### [Selected excerpt]
+ + + + +

What is a tutoring bar?

A tutoring bar is best described as an opportunity for one-on-one help. But it's so much more than that. In Prepared, Diane Tavenner, the author, proposes a spectrum of educators with which we're all familiar: On one end lies Ben Stein from Ferris Bueller's Day Off (an example of a dull and bad teacher) and, on the other, is Robin Williams from Dead Poets' Society (an example of the pinnacle of excellent teaching). Framed from a traditional context, these points of reference make total sense: one is inspiring, engaging, and empathetic to his students; the other is a monotone, well-dressed, robotic man struggling to keep anyone remotely awake.

However, Tavenner posits that the real continuum being illustrated is more emblematic of good and bad communicators, not educators. This distinction is critical. For as long as I can remember, my perspective on education - and more specifically on educators - revolved around that same ideal: to be a good teacher, one must be a good communicator. I still feel that way after reading Prepared. However, baked into that argument is the implicit understanding that teaching isn't necessarily all about communicating information or, more directly, about delivering content knowledge. Instead, teaching is about creating the conditions by which learning can happen and to help guide students along their way. The paradigm shift is away from a teacher being a deliverer of their own knowledge and instead a knowledgeable guide that can help students achieve outcomes 'on their own.'

If, even for argument's sake, you accept this notion, it stands to reason that students will not acquire knowledge at the same time. Thus, the most efficient teaching method by which one can spend their time isn't as someone standing in the front of the room (or on top of a desk in Mr. William's version), but rather someone who facilitates an environment that allows students to acquire knowledge at their own speed and to help them navigate roadblocks whenever they encounter them. Enter: the tutoring bar.

I like numbers. In her book, Tavenner makes mention of a series of surveys conducted to assess the effectiveness of their strategies at school; this data is what sold me on trying the tutoring bar concept for the first time. Continually, students at her school identified mandatory class meetings as having the least perceived value. Students who already had heightened content knowledge on a subject were bored; those who had gaps had difficulty keeping up. A single-speed class stuck to a track wasn't something that everyone found equally beneficial or enjoyable. It was inefficient.

So, what to do? Well, the data suggested that the most satisfaction for both teachers and students came during times when class attendance was low, the pre-planned lesson was abandoned, and the teachers helped the students individually or in small groups with concepts with which they had difficulty. In other words: tutoring.

How do I use it?

+ + + + +

### [Dataset extract]
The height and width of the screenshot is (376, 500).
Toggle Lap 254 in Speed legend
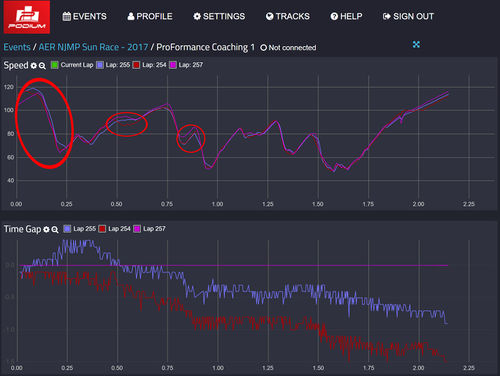150,65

+ + + + +

### [Set tasks]
• 1. Based on the tutoring bar passage, decide whether each statement agrees with it. (a) Tavenner holds that the scale from Ben Stein to Robin Williams really shows good and bad communicators rather than educators. (b) Students at Tavenner's school rated mandatory class meetings as having the most value. (c) After reading Prepared, the writer no longer thinks a good teacher must be a good communicator.
• 2. Summarize the tutoring bar passage in two sentences.
• 3. Print the part of the tutoring bar passage starting with "What is a tutoring" and going on through "anyone remotely awake.".

### [The responses]
• 1.
(a) Yes: "Tavenner posits that the real continuum being illustrated is more emblematic of good and bad communicators, not educators."
(b) No: "students at her school identified mandatory class meetings as having the least perceived value."
(c) No: "I still feel that way after reading Prepared."

• 2. Drawing on Diane Tavenner's Prepared, the writer describes a tutoring bar as an opportunity for one-on-one help and argues that teaching means creating the conditions for learning rather than delivering content, so students can acquire knowledge at their own speed. Surveys at Tavenner's school found that mandatory class meetings had the least perceived value, while the most satisfaction came when teachers helped students individually or in small groups.

• 3.
What is a tutoring bar?

A tutoring bar is best described as an opportunity for one-on-one help. But it's so much more than that. In Prepared, Diane Tavenner, the author, proposes a spectrum of educators with which we're all familiar: On one end lies Ben Stein from Ferris Bueller's Day Off (an example of a dull and bad teacher) and, on the other, is Robin Williams from Dead Poets' Society (an example of the pinnacle of excellent teaching). Framed from a traditional context, these points of reference make total sense: one is inspiring, engaging, and empathetic to his students; the other is a monotone, well-dressed, robotic man struggling to keep anyone remotely awake.